Billet publié sur le blog autheuil.org le 29 mai 2013.
L’évolution du fait religieux en France suscite de nombreux débats sur les rapports entre République et religions, comme en témoigne le dépôt régulier de propositions de loi sur la laïcité. C’est afin de nourrir la réflexion de ses membres que le groupe d’études sur la République et les religions, présidé par M. Jean-Pierre Barbier, UMP, Isère, a auditionné sur ce thème M. Marcel Gauchet, directeur d’études à l’École des hautes études en sciences sociales (EHESS), le mardi 28 mai de 18h à 19h30 à l’Assemblée nationale – salle 7042, 103 rue de l’Université – Paris 7e.
J’ai assisté dernièrement à une audition de Marcel Gauchet, dont je suis un grand fan. Une fois de plus, je n’ai pas été déçu, et en plus, j’ai appris des choses. Le thème était très large, Religions et République, ce qui laissait à Marcel Gauchet la liberté de partir un peu où il voulait.

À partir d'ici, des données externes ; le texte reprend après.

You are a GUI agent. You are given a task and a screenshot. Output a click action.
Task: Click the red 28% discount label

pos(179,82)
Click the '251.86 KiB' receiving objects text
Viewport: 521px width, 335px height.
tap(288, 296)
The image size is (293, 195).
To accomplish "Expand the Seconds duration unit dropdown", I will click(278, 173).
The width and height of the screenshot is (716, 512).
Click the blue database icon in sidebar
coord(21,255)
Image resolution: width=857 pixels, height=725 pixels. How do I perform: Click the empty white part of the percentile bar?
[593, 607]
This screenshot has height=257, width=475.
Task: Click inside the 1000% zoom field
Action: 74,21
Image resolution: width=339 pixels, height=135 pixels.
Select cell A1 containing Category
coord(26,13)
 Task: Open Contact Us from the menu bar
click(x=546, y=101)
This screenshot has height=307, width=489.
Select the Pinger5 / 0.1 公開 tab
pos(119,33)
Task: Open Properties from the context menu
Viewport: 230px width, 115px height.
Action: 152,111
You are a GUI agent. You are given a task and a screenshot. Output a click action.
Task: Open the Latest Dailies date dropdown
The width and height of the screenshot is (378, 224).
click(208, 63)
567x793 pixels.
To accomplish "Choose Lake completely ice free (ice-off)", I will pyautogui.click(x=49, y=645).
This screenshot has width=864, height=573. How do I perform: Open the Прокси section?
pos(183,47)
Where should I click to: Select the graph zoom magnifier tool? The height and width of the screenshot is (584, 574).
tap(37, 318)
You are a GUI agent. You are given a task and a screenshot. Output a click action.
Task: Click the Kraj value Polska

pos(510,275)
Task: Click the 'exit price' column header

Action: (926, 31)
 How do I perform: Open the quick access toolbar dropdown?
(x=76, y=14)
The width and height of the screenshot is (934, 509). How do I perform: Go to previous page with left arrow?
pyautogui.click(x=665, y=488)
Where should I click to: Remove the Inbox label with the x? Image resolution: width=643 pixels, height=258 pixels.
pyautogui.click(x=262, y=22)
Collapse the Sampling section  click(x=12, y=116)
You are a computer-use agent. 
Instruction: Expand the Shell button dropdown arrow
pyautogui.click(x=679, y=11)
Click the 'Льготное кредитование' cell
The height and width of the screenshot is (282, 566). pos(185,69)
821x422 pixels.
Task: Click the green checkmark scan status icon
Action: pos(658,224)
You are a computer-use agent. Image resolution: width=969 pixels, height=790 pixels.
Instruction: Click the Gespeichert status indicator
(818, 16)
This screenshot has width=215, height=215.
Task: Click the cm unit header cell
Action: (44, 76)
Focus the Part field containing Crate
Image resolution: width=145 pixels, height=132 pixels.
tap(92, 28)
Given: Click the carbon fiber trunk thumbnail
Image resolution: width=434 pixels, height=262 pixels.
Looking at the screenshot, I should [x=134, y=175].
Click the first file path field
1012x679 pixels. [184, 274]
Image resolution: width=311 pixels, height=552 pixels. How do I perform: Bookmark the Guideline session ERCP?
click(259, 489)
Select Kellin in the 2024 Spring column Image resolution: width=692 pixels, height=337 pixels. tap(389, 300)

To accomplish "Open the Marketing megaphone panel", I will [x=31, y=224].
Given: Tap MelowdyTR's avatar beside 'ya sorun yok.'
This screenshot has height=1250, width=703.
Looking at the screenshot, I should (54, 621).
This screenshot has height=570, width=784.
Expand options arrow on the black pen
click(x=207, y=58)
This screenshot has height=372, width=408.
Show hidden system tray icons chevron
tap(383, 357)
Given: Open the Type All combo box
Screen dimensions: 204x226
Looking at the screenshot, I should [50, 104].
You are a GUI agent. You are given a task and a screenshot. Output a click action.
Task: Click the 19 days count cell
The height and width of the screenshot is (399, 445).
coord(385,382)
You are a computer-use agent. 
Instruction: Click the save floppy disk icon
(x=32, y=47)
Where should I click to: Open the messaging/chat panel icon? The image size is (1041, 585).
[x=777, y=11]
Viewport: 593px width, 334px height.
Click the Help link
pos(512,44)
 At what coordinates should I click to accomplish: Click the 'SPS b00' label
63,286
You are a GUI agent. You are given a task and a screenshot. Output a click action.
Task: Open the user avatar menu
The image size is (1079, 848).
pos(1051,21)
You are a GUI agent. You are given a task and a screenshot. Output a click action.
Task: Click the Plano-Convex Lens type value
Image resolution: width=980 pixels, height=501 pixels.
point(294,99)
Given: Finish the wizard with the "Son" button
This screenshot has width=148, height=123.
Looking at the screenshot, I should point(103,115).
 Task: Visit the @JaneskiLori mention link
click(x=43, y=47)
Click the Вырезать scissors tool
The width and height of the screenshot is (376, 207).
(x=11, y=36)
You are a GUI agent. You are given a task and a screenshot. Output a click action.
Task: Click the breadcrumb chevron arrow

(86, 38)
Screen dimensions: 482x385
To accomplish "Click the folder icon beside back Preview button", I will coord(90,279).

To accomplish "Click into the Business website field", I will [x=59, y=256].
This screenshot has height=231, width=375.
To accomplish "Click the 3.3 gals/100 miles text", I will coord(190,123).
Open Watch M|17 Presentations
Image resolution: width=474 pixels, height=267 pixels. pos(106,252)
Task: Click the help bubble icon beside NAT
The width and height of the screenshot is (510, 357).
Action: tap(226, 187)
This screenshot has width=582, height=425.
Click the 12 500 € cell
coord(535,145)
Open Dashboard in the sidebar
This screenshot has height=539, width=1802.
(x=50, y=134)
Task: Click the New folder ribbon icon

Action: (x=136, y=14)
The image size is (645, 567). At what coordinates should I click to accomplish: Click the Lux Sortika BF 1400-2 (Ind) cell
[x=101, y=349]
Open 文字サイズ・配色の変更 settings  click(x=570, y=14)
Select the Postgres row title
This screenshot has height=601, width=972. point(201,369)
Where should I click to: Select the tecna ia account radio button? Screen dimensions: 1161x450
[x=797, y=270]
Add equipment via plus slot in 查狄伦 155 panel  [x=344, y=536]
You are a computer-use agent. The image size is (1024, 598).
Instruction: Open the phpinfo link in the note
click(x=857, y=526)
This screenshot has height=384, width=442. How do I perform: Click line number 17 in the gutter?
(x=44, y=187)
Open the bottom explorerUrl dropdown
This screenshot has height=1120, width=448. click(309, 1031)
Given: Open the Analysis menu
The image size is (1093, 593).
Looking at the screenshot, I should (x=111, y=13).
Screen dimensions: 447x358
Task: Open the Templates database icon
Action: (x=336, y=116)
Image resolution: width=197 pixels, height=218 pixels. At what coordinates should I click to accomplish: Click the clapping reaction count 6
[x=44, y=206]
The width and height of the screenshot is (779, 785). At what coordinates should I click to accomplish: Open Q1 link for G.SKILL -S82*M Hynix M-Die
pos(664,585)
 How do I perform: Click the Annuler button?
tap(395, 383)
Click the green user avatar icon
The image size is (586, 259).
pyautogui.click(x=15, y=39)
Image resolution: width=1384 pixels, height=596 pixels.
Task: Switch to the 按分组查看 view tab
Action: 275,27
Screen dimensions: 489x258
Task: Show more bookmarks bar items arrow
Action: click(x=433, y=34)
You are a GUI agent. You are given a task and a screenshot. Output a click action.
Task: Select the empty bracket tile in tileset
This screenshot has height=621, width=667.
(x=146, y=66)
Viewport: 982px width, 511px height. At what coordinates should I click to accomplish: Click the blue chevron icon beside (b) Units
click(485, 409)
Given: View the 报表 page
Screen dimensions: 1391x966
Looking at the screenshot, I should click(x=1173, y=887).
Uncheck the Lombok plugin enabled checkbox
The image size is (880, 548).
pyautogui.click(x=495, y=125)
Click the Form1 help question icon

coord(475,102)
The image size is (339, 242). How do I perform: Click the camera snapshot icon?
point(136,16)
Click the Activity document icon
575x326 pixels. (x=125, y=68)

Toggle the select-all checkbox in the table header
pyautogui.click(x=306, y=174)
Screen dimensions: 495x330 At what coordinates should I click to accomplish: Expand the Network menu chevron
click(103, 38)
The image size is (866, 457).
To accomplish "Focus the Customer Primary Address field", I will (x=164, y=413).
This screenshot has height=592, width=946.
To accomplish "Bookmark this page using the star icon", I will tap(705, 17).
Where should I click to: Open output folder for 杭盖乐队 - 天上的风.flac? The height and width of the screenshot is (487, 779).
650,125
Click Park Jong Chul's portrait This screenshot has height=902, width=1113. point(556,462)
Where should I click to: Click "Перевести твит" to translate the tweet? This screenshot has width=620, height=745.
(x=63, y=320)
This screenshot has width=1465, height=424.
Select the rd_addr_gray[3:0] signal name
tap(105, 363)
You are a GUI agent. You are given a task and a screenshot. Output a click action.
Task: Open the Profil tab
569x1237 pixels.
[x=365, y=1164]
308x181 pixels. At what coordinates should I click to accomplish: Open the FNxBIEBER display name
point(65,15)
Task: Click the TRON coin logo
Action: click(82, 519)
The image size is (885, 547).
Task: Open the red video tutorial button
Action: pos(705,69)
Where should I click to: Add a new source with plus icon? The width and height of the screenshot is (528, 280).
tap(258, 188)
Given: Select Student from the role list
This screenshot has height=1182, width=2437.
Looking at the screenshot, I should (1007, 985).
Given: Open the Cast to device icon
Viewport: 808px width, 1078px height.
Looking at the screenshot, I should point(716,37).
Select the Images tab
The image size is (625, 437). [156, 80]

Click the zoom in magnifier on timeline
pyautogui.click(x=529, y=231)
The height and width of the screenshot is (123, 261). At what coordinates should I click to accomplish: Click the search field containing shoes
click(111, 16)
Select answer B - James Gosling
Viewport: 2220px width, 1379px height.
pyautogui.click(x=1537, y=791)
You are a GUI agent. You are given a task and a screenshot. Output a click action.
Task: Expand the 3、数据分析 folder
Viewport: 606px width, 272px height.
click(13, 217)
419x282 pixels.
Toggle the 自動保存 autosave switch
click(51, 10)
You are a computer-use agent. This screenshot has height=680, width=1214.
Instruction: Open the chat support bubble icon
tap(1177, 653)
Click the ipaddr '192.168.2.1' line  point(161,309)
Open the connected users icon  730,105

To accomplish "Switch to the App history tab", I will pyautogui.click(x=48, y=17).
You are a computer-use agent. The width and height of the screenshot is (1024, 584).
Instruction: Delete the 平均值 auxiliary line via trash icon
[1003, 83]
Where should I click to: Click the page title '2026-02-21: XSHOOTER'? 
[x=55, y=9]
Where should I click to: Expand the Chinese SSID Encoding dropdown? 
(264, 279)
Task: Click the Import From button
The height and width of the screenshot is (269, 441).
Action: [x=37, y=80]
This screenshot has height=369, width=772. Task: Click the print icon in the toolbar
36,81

Il analyse la situation actuelle comme le télescopage d’une évolution de fond avec deux éléments nouveaux. L’évolution de fond, c’est l’apaisement de la vieille querelle entre la République et l’église catholique. Cette dernière a renoncé à fixer le cadre de la vie collective, et même si elle continue à porter et affirmer des valeurs, elle n’est plus dans la position intransigeante où elle entendrait les imposer comme c’était le cas au XIXème siècle. La société a également évolué, en reconnaissant de plus en plus les religions comme appartenant à la société civile, avec les mêmes droits que les autres organisations. On est loin des tentatives radicales du débuts du siècle d’isoler les églises et de les museler. Il constate aussi une convergence européenne, avec une tendance à la séparation dans les pays, notamment protestants, où les églises sont officielles. Les deux éléments perturbateurs récents sont l’émergence massive de l’islam et la montée d’un individualisme très fort, qui s’accompagne d’une montée des identités et d’une demande très forte de reconnaissance publique.
Il appuie aussi sur un point trop souvent occulté, mais essentiel : le recul effarant de la culture religieuse, et surtout, de la simple connaissance. Pour une partie grandissante de la population, la religion est devenue quelque chose d’étrange et d’étranger. Non seulement ils ne comprennent plus les références et les symboles, mais le fait même d’être croyant leur est étranger. Cela s’accompagne d’une très grande tolérance envers les croyances, même les plus farfelues, tant qu’elles restent de l’ordre de l’intime, et d’une très grande intolérance pour les manifestations et l’expression des croyances dans l’espace public. Ce rejet est décuplé par le fait que beaucoup ne comprennent plus ce qu’est la religion. C’est un phénomène qu’on ne retrouve qu’en Europe, qui fait figure de bizarrerie. Les Américains par exemple, n’arrivent pas à nous comprendre sur ce sujet (et c’est réciproque) tellement les matrices culturelles et intellectuelles sont devenues divergentes. L’Europe est devenue un désert religieux.